### Task description
Although the entries contain pictures, copy only their text, exactly as written.

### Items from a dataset
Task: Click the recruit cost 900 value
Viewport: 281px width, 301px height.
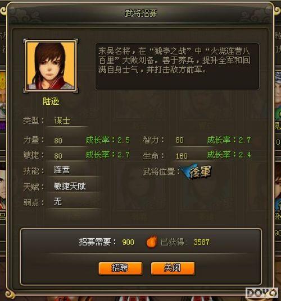Action: [x=128, y=242]
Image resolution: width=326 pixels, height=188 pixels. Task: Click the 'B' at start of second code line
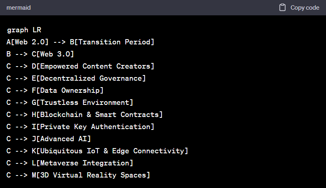point(9,54)
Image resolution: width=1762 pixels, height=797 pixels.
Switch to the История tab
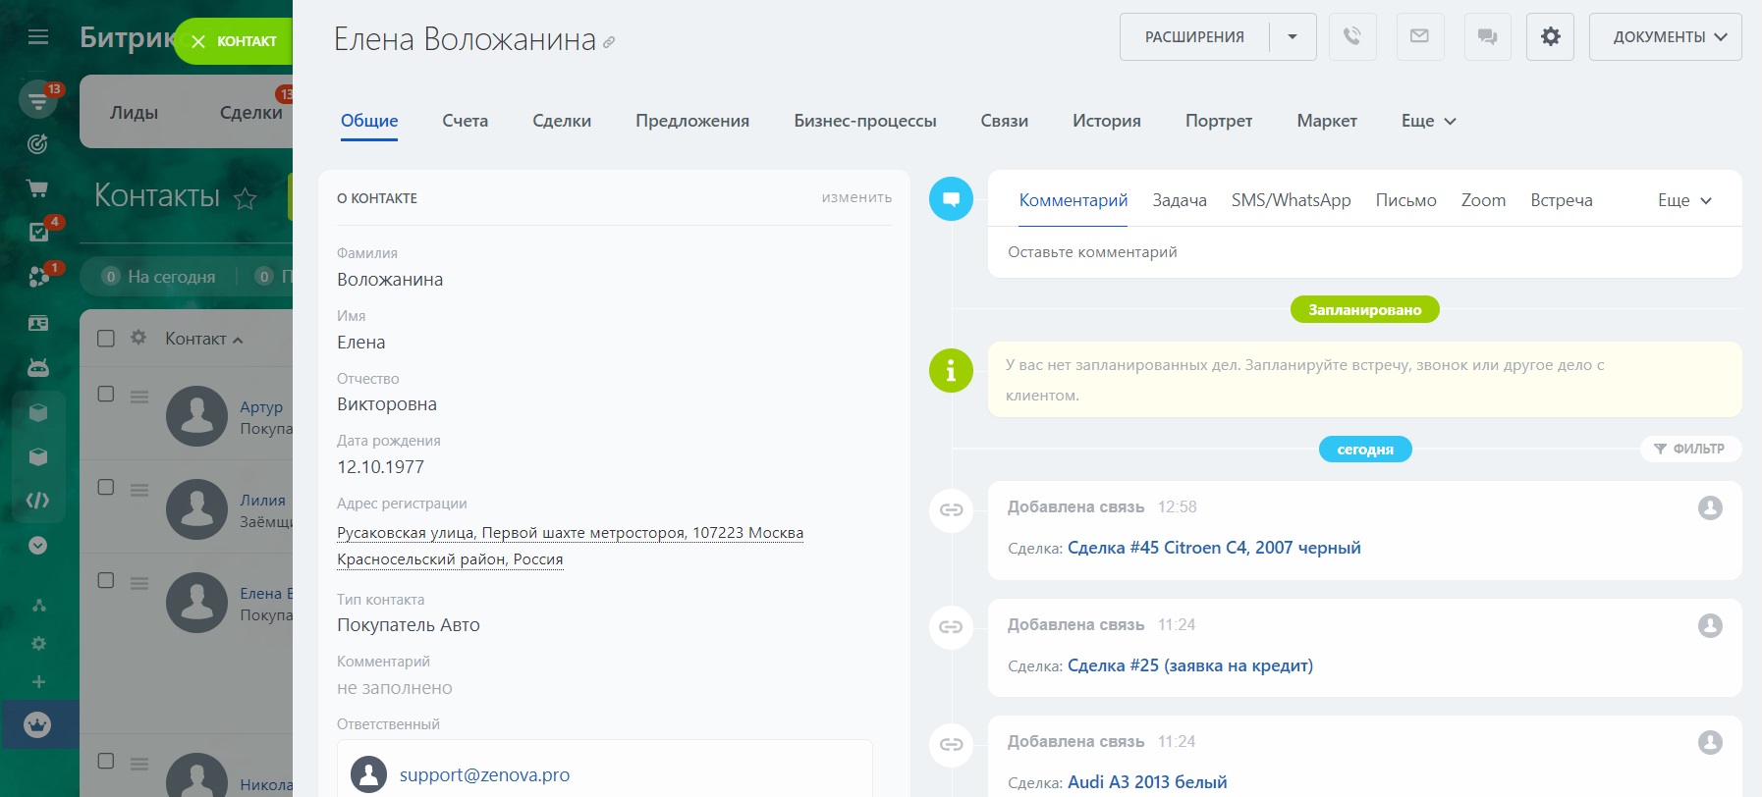pyautogui.click(x=1106, y=121)
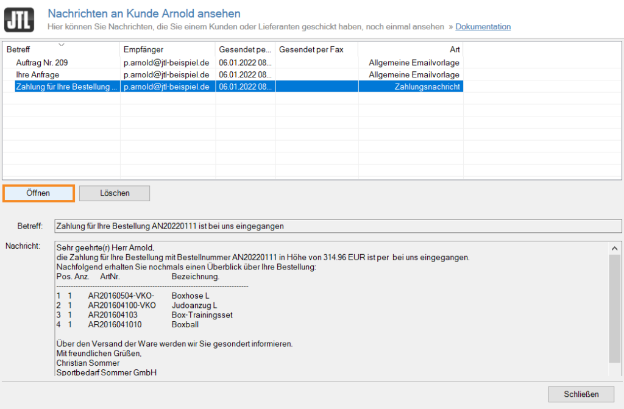This screenshot has height=409, width=624.
Task: Click p.arnold email in Auftrag Nr. 209 row
Action: click(x=166, y=62)
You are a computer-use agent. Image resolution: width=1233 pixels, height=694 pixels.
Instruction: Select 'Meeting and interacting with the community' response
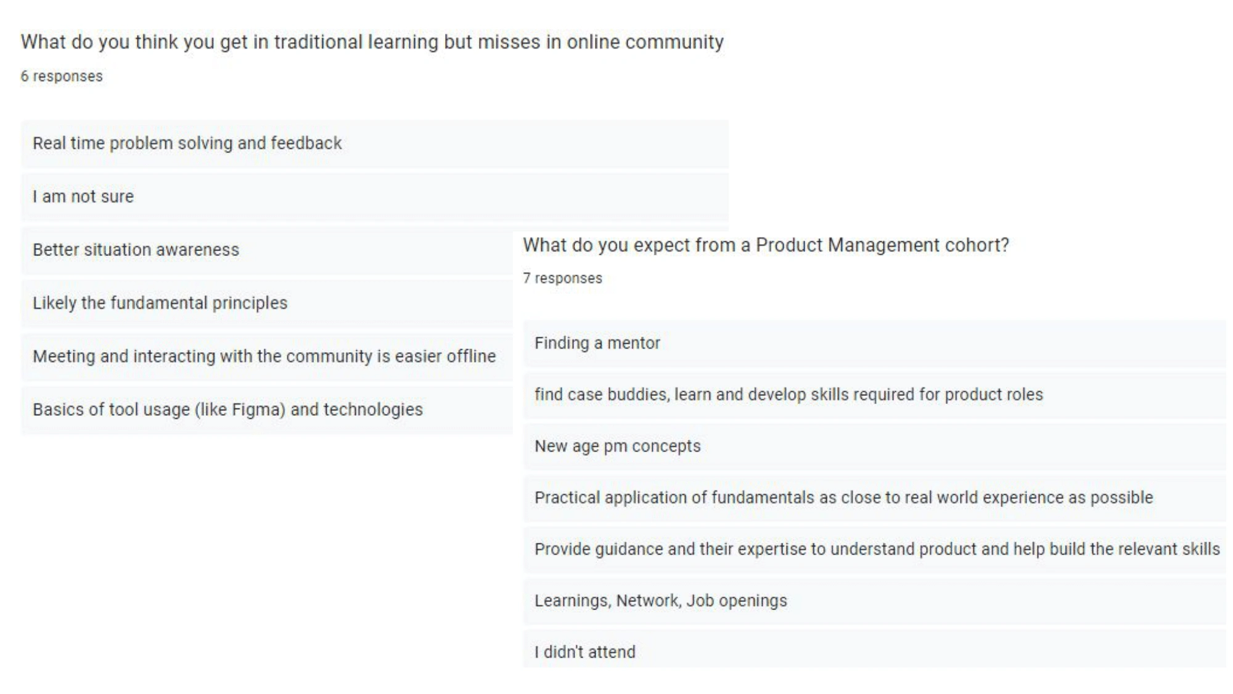coord(267,357)
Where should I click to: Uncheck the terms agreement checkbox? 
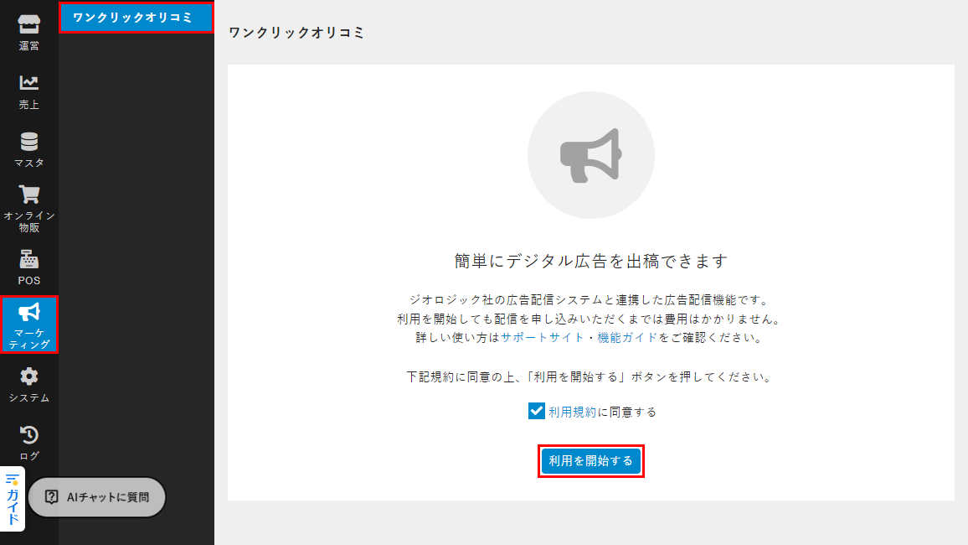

### Output of the exercise
Task: Click the recruit cost 900 value
Viewport: 281px width, 301px height.
Action: [x=128, y=242]
Image resolution: width=326 pixels, height=188 pixels. Task: Click the 'B' at start of second code line
point(9,54)
Image resolution: width=1762 pixels, height=797 pixels.
Switch to the История tab
pyautogui.click(x=1106, y=121)
This screenshot has height=409, width=624.
Task: Click p.arnold email in Auftrag Nr. 209 row
Action: click(x=166, y=62)
You are a computer-use agent. Image resolution: width=1233 pixels, height=694 pixels.
Instruction: Select 'Meeting and interacting with the community' response
coord(267,357)
Where should I click to: Uncheck the terms agreement checkbox? 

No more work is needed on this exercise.